A GloVe implementation in Python

GloVe (Global Vectors for Word Representation) is a tool recently released by Stanford NLP Group researchers Jeffrey Pennington, Richard Socher, and Chris Manning for learning continuous-space vector representations of words.

(jump to: theory, implementation)

Introduction

These real-valued word vectors have proven to be useful for all sorts of natural language processing tasks, including parsing,1 named entity recognition,2 and (very recently!) machine translation.34

It’s been shown (and widely shared by this point) that these word vectors exhibit interesting semantic and syntactic regularities. For example, we find that claims like the following hold for the associated word vectors:

\[\begin{align*}\text{king} - \text{man} + \text{woman} &\approx \text{queen} \\ \text{brought} - \text{bring} + \text{seek} &\approx \text{sought}\end{align*}\]

There’s quite a bit of buzz around the tools which build these word vectors at the moment, so I figured it would be worth it to provide a down-to-earth coverage of GloVe, one of the newest methods.

The GloVe authors present some results which suggest that their tool is competitive with Google’s popular word2vec package. In order to better understand how GloVe works and to make available a nice learning resource, I decided to port the open-source (yay!) but somewhat difficult-to-read (no!) GloVe source code from C to Python.

In this post I’ll give an explanation by intuition of how the GloVe method works5 and then provide a quick overview of the implementation in Python. You can find the complete Python code (just 187 SLOC, including command-line argument processing, IO, etc.) in the glove.py GitHub repo.

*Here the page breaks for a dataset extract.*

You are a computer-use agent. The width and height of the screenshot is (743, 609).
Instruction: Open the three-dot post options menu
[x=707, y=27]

A quick disclaimer before we begin: I wrote this code for tutorial purposes. It is nowhere near production-ready in terms of efficiency. If you would like to parallelize and optimize it as an exercise, be my guest — just be sure to share the results!

Theory

The GloVe model learns word vectors by examining word co-occurrences within a text corpus. Before we train the actual model, we need to construct a co-occurrence matrix \(X\), where a cell \(X_{ij}\) is a “strength” which represents how often the word \(i\) appears in the context of the word \(j\). We run through our corpus just once to build the matrix \(X\), and from then on use this co-occurrence data in place of the actual corpus. We will construct our model based only on the values collected in \(X\).

Once we’ve prepared \(X\), our task is to decide vector values in continuous space for each word we observe in the corpus. We will produce vectors with a soft constraint that for each word pair of word \(i\) and word \(j\),6

\[\begin{equation}\vec{w}_i^T \vec{w}_j + b_i + b_j = \log X_{ij}.\end{equation}\]

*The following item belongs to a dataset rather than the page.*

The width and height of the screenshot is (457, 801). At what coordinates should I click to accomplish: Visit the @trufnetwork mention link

where \(b_i\) and \(b_j\) are scalar bias terms associated with words \(i\) and \(j\), respectively. Intuitively speaking, we want to build word vectors that retain some useful information about how every pair of words \(i\) and \(j\) co-occur.

We’ll do this by minimizing an objective function \(J\), which evaluates the sum of all squared errors based on the above equation, weighted with a function \(f\):

\[\begin{equation}J = \sum_{i=1}^V \sum_{j=1}^V \; f\left(X_{ij}\right) \left( \vec{w}_i^T \vec{w}_j + b_i + b_j - \log X_{ij} \right)^2 \end{equation}\]

We choose an \(f\) that helps prevents common word pairs (i.e., those with large \(X_{ij}\) values) from skewing our objective too much:

\[\begin{equation}f\left(X_{ij}\right) = \left\{ \begin{array}{cl}\left(\frac{X_{ij}}{x_{\text{max}}}\right)^\alpha & \text{if } X_{ij} < x_{\text{max}} \\ 1 & \text{otherwise.} \end{array}\right. \end{equation} \]

When we encounter extremely common word pairs (where \(X_{ij} > x_{\text{max}}\)) this function will cut off its normal output and simply return \(1\). For all other word pairs, we return some weight in the range \((0, 1)\), where the distribution of weights in this range is decided by \(\alpha\).

Implementation

Now for the code! I’ll skip the boring parts which do things like model saving and argument parsing, and focus on the three most meaty functions in the code:

  1. build_cooccur accepts a corpus and yields a list of co-occurrence blobs (the \(X_{ij}\) values). It calculates co-occurrences by moving a sliding n-gram window over each sentence in the corpus.
  2. train_glove, which prepares the parameters of the model and manages training at a high level, and
  3. run_iter, which runs a single parameter update step.

First, our build_cooccur function accepts a vocabulary (mapping words to integer word IDs), a corpus (a simple iterator over sentences), and some optional parameters: a context window size and a minimum count (used to drop rare word co-occurrence pairs). We’ll start by building a sparse matrix for collecting cooccurrences \(X_{ij}\) and some simple helper data.

def build_cooccur(vocab, corpus, window_size=10, min_count=None):
    vocab_size = len(vocab)
    id2word = dict((i, word) for word, (i, _) in vocab.iteritems())

    # Collect cooccurrences internally as a sparse matrix for
    # passable indexing speed; we'll convert into a list later
    cooccurrences = sparse.lil_matrix((vocab_size, vocab_size),
                                      dtype=np.float64)

For each line in the corpus, we’ll conjure up a sequence of word IDs:

# -- continued --
    for i, line in enumerate(corpus):
        tokens = line.strip().split()
        token_ids = [vocab[word][0] for word in tokens]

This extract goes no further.